Your breasts may leak when they are so full that they overflow. Although it is irritating and can happen at the most inopportune times, try to think of the let down as a positive thing; you are producing plenty of milk for your baby. Certain things such as hearing a baby cry (it does not even have to be your own) can cause your milk to start flowing.
How can I stop it?
You cannot physically prevent this from happening, especially if you have chosen to breastfeed your baby. Rest assured, however, that the occurrences of leaking should reduce after a few weeks when you and your baby settle in to a pattern. The best thing you can do in the meantime, however, is be prepared. Use breast pads to absorb any leaks but remember to change them frequently if they are getting very damp or you could end up with sore nipples. You can buy both disposable pads or, for the more environmentally conscious, washable and reusable pads. Wearing tops with 'busy' prints will help camouflage any leaks that do get through and it is a good idea to take a spare bra and top with you if you are going out for the day.
Feeding your baby frequently and expressing milk if you need to should also help prevent leakage. You can store and even freeze breast milk for use later on so you will not be wasting it if your baby isn't hungry there and then. You may find that you leak heavily at night when your baby is likely to be feeding less. If you find this is the case then invest in a light night maternity bra which will feel less restricting but will still hold a breast pad in place and prevent you leaking on the sheets.
If you have chosen to bottle feed your baby then you may still experience many of these problems. Doctors no longer give the drugs or injections which dry up milk production as they were linked to a number of serious side effects, including cancer. Your milk will dry up of its own accord after a few days but it can be a rather uncomfortable time.
Use breast pads to absorb the milk and be careful not to stimulate your breasts as this may trick your body in to thinking that the milk is being used and thereby prolong the process unnecessarily. For example, try not to touch your breasts more than is absolutely necessary, stand with your back to the shower as the water falling on them will cause your breasts to leak.
If you need to, take pain killers to ease the aches and pains you may be suffering during this process. Some people swear by herbal remedies, while the method of placing cold cabbage leaves in the bra has been around since the early 1800s. Indeed, cabbage has been proven to have some antibiotic and anti irritant properties and some mainstream doctors are now recommending it. Another old remedy that is not recommended is binding your breasts, this can cause damage to your body and even Mastitis, an infection in your breast which can be very painful and unpleasant. If alternative medicine is not your thing then you could try gently applying ice packs or cold damp cloths to your breasts to relieve some of the pressure. However, if you become unwell and you develop a high fever then contact your GP immediately as you may have Mastitis and will need treatment.

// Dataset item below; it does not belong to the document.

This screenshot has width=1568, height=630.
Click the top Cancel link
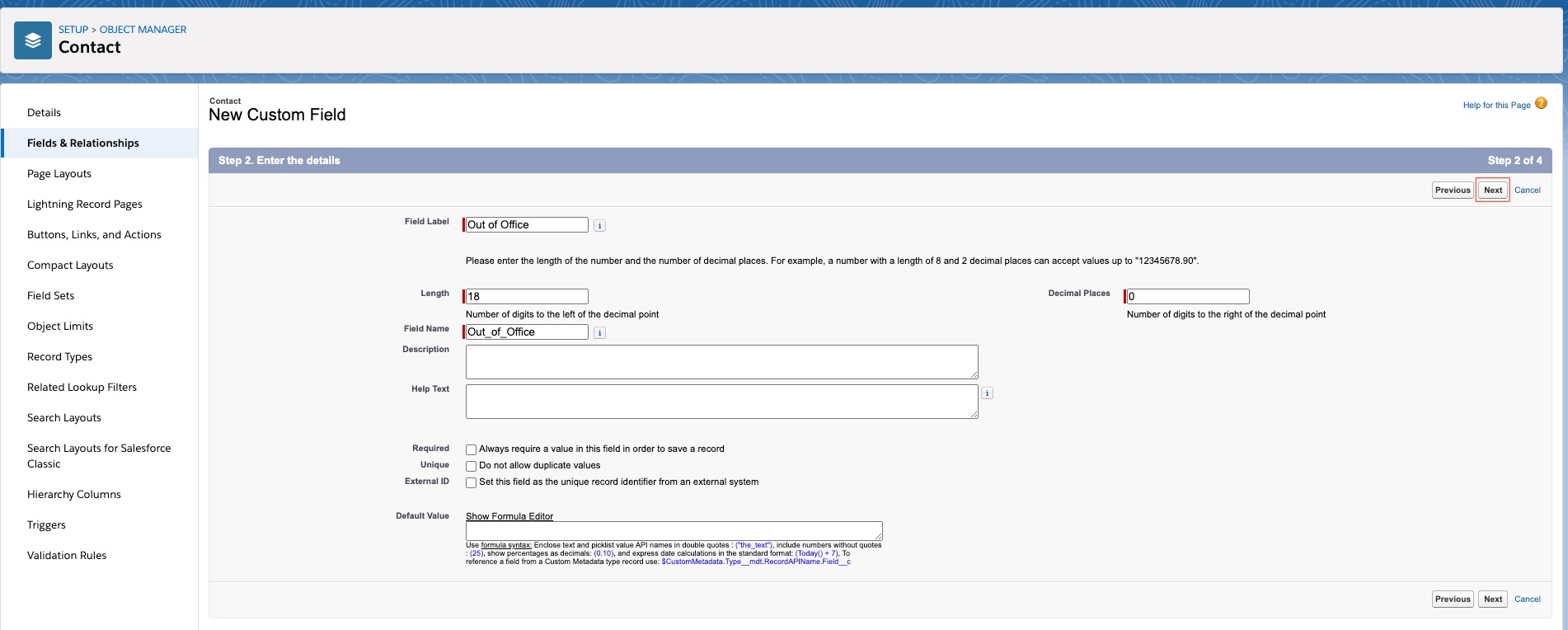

Mastitis is an infection in the breast which usually occurs during breastfeeding, although it can occur if you suddenly stop breastfeeding and your breast becomes engorged with milk. You may notice an area of redness which will feel hard and tender to the touch, you will also have flu like symptoms and will feel unwell. A course of antibiotics should clear it up and if you are breastfeeding, you can continue with no ill effect to your baby. In fact, it is a good idea to continue to feed as this will keep the milk flowing and will help to ease the symptoms. In some cases, however, your baby may refuse the milk from the infected breast as the taste may change. If this happens try to express the milk from this breast instead to help clear any blockages and relieve the pressure on your breast.
Leaking breasts can be a real nuisance but it is something that will occur for only a short period of time whether you choose to breastfeed or you are allowing your milk to dry up. It is also something that is easily dealt with if you know what to expect and you are ready to deal with it. Get some breast pads well in advance so you are armed and ready when the leaks come.